What this task involves. For these records, count the lines containing the word "text" and respond with the number alone.

____

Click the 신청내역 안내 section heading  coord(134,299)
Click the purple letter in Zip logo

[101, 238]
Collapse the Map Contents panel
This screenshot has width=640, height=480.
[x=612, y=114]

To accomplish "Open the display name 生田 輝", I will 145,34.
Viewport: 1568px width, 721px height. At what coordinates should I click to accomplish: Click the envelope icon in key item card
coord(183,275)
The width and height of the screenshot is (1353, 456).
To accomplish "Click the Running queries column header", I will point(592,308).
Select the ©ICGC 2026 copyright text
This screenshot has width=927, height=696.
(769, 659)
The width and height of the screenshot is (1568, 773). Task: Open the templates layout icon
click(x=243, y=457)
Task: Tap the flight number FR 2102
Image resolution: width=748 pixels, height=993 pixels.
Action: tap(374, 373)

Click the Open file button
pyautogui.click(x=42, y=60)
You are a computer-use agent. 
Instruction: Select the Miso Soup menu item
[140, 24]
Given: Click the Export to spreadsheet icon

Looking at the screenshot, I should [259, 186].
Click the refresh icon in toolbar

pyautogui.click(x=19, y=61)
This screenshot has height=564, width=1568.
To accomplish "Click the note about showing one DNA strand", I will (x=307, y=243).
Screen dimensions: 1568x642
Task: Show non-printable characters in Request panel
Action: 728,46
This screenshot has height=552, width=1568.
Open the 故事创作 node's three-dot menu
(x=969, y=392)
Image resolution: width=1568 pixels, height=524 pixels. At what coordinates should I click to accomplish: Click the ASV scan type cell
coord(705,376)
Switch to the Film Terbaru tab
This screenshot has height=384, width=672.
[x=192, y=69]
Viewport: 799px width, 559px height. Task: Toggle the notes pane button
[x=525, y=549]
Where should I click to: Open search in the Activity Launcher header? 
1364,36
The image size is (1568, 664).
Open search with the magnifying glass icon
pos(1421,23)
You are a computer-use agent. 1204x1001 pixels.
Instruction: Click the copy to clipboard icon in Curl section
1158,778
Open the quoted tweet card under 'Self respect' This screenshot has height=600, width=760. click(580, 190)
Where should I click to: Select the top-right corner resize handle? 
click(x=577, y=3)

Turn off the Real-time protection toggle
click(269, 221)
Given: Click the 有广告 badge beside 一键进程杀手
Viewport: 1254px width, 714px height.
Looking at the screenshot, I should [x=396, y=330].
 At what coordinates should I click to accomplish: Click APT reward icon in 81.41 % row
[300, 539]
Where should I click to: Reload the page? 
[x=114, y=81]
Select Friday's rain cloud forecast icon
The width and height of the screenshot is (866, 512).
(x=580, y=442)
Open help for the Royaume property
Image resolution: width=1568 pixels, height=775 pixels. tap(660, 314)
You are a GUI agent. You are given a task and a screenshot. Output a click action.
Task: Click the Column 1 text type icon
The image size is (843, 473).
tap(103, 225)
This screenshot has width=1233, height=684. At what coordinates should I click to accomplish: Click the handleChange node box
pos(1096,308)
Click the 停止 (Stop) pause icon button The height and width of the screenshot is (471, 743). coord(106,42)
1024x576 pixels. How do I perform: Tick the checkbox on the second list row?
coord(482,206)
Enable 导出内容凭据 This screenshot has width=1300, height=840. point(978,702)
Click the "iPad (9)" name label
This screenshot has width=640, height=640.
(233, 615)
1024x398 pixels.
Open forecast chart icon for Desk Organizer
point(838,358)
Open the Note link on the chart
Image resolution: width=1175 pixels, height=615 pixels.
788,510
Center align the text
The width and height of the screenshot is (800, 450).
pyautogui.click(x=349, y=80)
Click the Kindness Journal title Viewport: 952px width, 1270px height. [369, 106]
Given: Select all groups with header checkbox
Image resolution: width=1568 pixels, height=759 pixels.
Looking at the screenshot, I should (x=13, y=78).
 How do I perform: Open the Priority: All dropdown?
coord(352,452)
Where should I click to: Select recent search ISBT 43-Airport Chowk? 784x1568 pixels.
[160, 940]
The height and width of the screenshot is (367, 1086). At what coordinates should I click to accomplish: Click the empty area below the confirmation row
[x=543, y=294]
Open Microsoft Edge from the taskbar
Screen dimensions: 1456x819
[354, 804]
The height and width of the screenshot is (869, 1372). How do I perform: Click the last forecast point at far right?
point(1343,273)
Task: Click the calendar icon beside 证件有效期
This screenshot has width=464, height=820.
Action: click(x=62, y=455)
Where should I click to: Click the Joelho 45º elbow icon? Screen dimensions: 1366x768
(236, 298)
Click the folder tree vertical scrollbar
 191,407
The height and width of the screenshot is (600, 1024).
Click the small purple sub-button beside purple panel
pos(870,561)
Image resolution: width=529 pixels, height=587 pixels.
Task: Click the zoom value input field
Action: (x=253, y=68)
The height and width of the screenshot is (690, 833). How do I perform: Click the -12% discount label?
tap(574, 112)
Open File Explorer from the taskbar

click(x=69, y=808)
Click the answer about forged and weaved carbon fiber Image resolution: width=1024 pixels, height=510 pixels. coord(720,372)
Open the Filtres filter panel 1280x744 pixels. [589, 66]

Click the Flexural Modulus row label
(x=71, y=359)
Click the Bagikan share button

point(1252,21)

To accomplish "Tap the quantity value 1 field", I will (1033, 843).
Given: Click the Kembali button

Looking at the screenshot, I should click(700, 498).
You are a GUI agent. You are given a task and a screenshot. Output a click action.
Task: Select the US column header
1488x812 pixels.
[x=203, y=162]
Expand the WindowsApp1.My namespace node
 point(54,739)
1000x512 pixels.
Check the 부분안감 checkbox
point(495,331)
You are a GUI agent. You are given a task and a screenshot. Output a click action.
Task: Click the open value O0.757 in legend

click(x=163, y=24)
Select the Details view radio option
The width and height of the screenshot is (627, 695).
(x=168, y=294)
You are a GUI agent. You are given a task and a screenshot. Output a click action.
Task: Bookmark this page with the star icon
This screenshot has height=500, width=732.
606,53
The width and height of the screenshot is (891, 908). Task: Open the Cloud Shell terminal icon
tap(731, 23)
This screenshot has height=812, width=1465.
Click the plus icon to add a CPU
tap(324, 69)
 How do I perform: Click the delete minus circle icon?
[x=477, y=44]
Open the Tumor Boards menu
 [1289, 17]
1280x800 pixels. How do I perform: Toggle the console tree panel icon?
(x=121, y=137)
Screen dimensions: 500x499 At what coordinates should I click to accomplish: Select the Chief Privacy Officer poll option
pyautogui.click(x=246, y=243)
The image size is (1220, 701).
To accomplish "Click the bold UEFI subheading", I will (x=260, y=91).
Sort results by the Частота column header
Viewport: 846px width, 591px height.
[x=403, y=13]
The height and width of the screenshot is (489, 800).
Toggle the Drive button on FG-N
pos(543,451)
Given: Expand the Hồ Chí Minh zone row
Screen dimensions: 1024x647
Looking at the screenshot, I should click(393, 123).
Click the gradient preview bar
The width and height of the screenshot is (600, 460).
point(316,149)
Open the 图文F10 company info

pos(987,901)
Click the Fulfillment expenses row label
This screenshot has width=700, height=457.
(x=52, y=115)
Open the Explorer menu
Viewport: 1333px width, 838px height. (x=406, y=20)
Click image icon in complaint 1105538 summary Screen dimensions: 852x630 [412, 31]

____

Solution. 3